The FIRs are more or less identical – with similar allegations (shouting slogans in favour of the banned organisation SIMI, vowing to take forward the cause, distributing pamphlets, possessing banned SIMI literature, membership slips, Urdu posters etc). Sometimes, the set of accused and the dates and time of the crime are also identical.
In some cases, the evidence of guilt is identical: for example, the same copy of a magazine has been produced in at least four different cases across the state. The same receipt of contribution to SIMI funds has been produced as evidence in two different cases.
In another case, clippings of Dainik Jagran newspaper, which carried stories about SIMI – especially story about Safdar Nagori’s narco analysis – have been submitted as proof of “furthering of activities of an unlawful association”. The Pithampur case of Dhar (FIR no. 120/2008), one of the most prominent SIMI cases of Madhya Pradesh is revealing of the way in which SIMI cases are manufactured in the state. Arrests of 13 leading SIMI activists were allegedly made on March 27, 2008. Immediately after the arrests, on March 29, 2008, the Senior Superintendent of Police, Dhar, shot off letters to various districts of Madhya Pradesh asking for registration of similar cases. These letters immediately set of a chain reaction, resulting in 18 cases within one month, and another four over next six months.

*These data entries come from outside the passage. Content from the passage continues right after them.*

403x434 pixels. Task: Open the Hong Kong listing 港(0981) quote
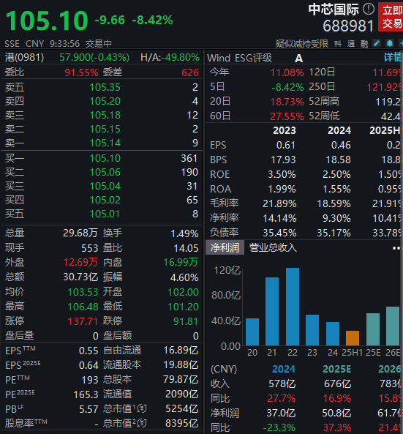tap(24, 58)
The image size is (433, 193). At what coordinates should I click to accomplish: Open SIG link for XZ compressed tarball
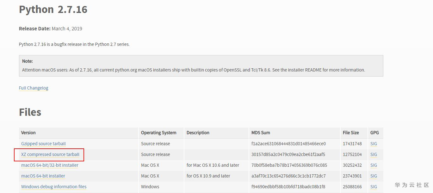tap(374, 154)
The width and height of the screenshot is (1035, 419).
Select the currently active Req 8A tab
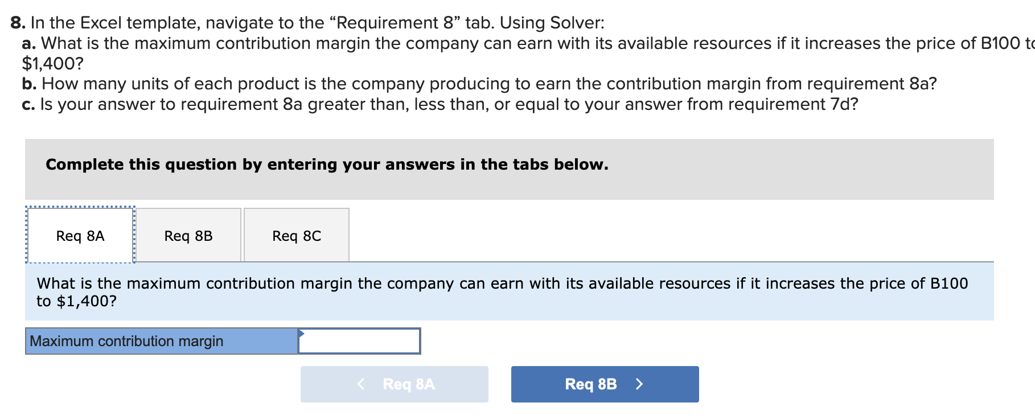tap(80, 235)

This surely must have been a record of sorts!
Many accused, appearing regularly in FIRs across the state, were later also arraigned in terror and blast cases outside the state. Cases against Aquil Khilji, one of those killed, were regularly registered from 2001 onwards, right from when SIMI was banned. Most of the cases pertained to possession and distribution of “unlawful” literature. In June 2011, the Khandwa police claimed that they had raided Khilji’s house at midnight and busted a SIMI meeting where Khilji and others were planning a terror strike. Among those “arrested” were Khaleel and Amjad, also killed in the “encounter”. It might be interesting to note that while the police preened through the media about this midnight raid carried on the intervening night of June 13-14, families of Khaleel and Amjad had moved applications in the CJM’s [Chief Judicial Magistrate] court complaining that the police had picked up and detained their sons between June 10-12, failing to produce them before the magistrate even after the lapse of 24 hours. In response to these applications, the City Kotwali police submitted to the CJM that though Khaleel had been called to the police station on June 10, he had not been detained thereafter. The police also claimed that Amjad had not been traceable and could not be questioned. These responses are dated June 13. So, these foolhardy and senseless “SIMI” activists had decided to convene a meeting the same night – in the middle of being questioned and searched by the police – to plan a terror strike.
Such are the SIMI stories of Madhya Pradesh police. In trying to prove the “encounter” genuine, they have outdone even themselves. The killing must be situated in this context of longstanding criminalisation of SIMI, and these numerous cases booked against Muslim men (and at least in one case, also two young women) across the state.